Wednesday, May 11th 2022

NVIDIA Releases Open-Source GPU Kernel Modules

NVIDIA is now publishing Linux GPU kernel modules as open source with dual GPL/MIT license, starting with the R515 driver release. You can find the source code for these kernel modules in the NVIDIA Open GPU Kernel Modules repo on GitHub. This release is a significant step toward improving the experience of using NVIDIA GPUs in Linux, for tighter integration with the OS and for developers to debug, integrate, and contribute back. For Linux distribution providers, the open-source modules increase ease of use.

They also improve the out-of-the-box user experience to sign and distribute the NVIDIA GPU driver. Canonical and SUSE are able to immediately package the open kernel modules with Ubuntu and SUSE Linux Enterprise Distributions. Developers can trace into code paths and see how kernel event scheduling is interacting with their workload for faster root cause debugging. In addition, enterprise software developers can now integrate the driver seamlessly into the customized Linux kernel configured for their project.
This will further help improve NVIDIA GPU driver quality and security with input and reviews from the Linux end-user community. With each new driver release, NVIDIA publishes a snapshot of the source code on GitHub. Community submitted patches are reviewed and if approved, integrated into a future driver release.

Supported functionality

The first release of the open GPU kernel modules is R515. Along with the source code, fully-built and packaged versions of the drivers are provided.

For data center GPUs in the NVIDIA Turing and NVIDIA Ampere architecture families, this code is production ready. This was made possible by the phased rollout of the GSP driver architecture over the past year, designed to make the transition easy for NVIDIA customers. We focused on testing across a wide variety of workloads to ensure feature and performance parity with the proprietary kernel-mode driver.

In the future, functionality such as HMM will be a foundational component for confidential computing on the NVIDIA Hopper architecture.

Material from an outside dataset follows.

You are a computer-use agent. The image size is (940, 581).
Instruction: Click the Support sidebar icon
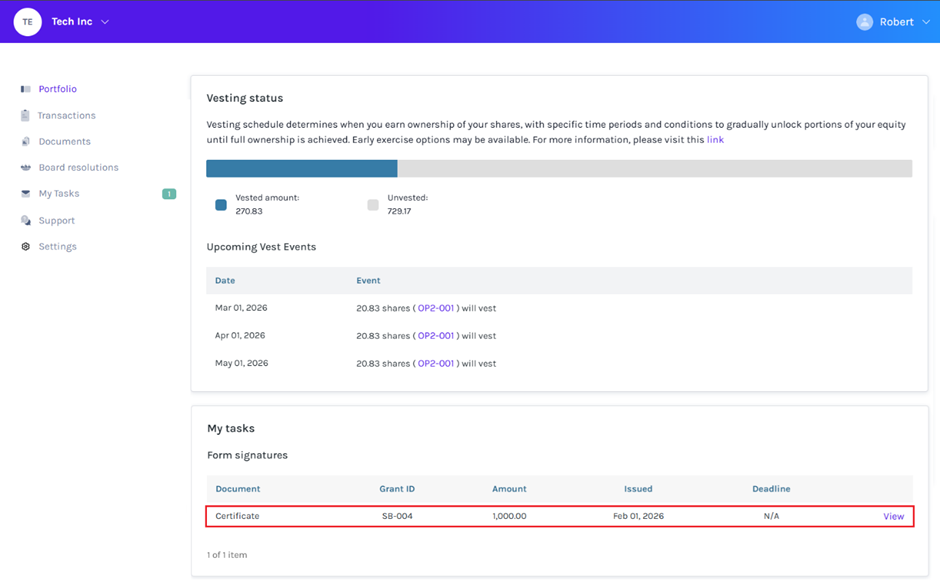coord(26,220)
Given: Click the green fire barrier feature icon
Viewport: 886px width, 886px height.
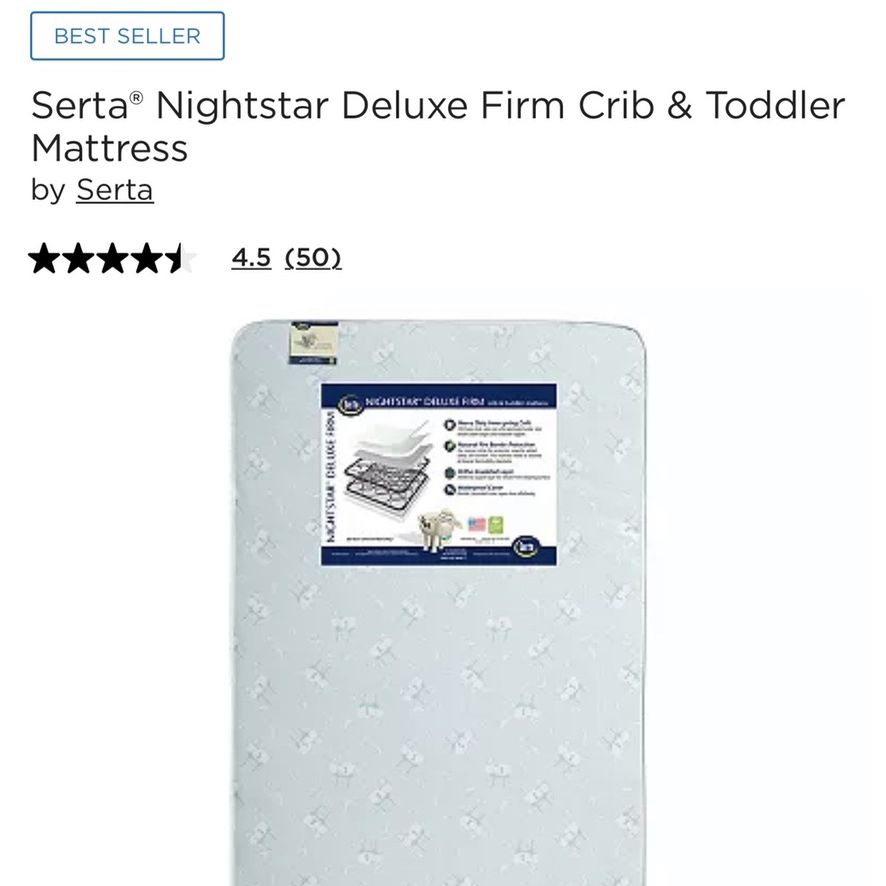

In this open-source release, support for GeForce and Workstation GPUs is alpha quality. GeForce and Workstation users can use this driver on Turing and NVIDIA Ampere architecture GPUs to run Linux desktops and use features such as multiple displays, G-SYNC, and NVIDIA RTX ray tracing in Vulkan and NVIDIA OptiX. Users can opt in using the kernel module parameter NVreg_EnableUnsupportedGpus as highlighted in the documentation. More robust and fully featured GeForce and Workstation support will follow in subsequent releases and the NVIDIA Open Kernel Modules will eventually supplant the closed-source driver.

Customers with Turing and Ampere GPUs can choose which modules to install. Pre-Turing customers will continue to run the closed source modules.

The open-source kernel-mode driver works with the same firmware and the same user-mode stacks such as CUDA, OpenGL, and Vulkan. However, all components of the driver stack must match versions within a release. For instance, you cannot take a release of the source code, build, and run it with the user-mode stack from a previous or future release.

Refer to the driver README document for instructions on installing the right versions and additional troubleshooting steps.

Installation opt in

The R515 release contains precompiled versions of both the closed-source driver and the open-source kernel modules. These versions are mutually exclusive, and the user can make the choice at install time. The default option ensures that silent installs will pick the optimal path for NVIDIA Volta and older GPUs versus Turing+ GPUs.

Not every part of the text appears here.